Problem statement - When you reach the line containing "Task: Click the alerts bell icon" in the entries below, start writing out each line exactly, and stop after the line containing "How do I perform: Open the pencil edit tool?".

Stored dataset items -

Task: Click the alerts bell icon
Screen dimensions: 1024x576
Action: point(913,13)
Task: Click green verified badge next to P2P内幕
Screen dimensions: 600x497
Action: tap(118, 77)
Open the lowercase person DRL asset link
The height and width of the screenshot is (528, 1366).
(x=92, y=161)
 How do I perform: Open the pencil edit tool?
==
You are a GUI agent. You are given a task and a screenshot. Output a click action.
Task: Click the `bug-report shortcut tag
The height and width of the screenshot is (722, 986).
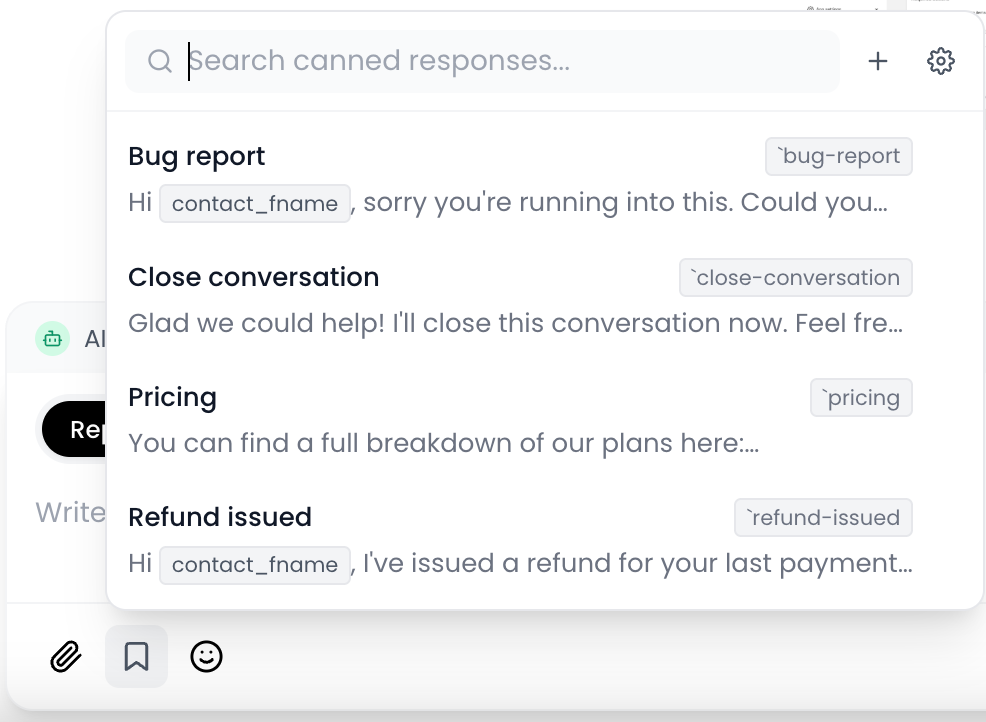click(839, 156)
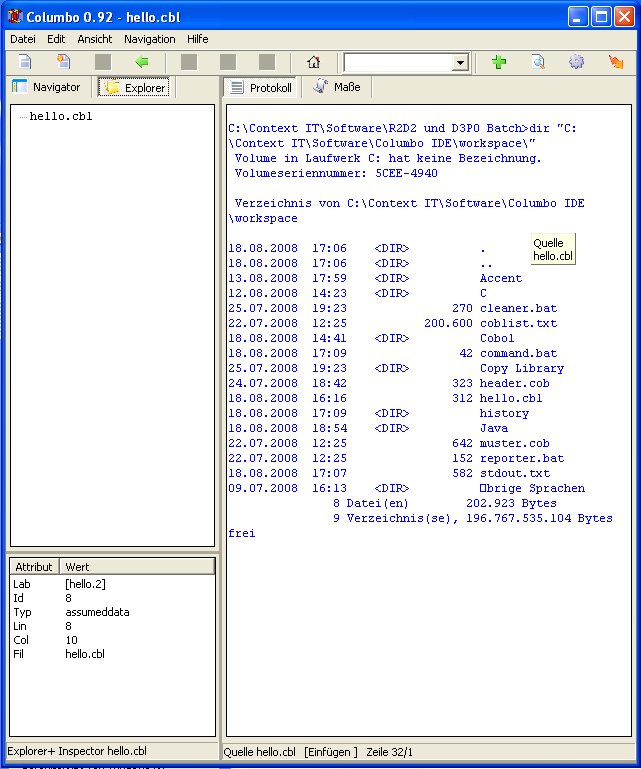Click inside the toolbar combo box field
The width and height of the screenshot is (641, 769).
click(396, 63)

Task solution -
Task: Click the alerts bell icon
Screen dimensions: 1024x576
Action: point(913,13)
Task: Click green verified badge next to P2P内幕
Screen dimensions: 600x497
Action: tap(118, 77)
Open the lowercase person DRL asset link
The height and width of the screenshot is (528, 1366).
(x=92, y=161)
 How do I perform: Open the pencil edit tool?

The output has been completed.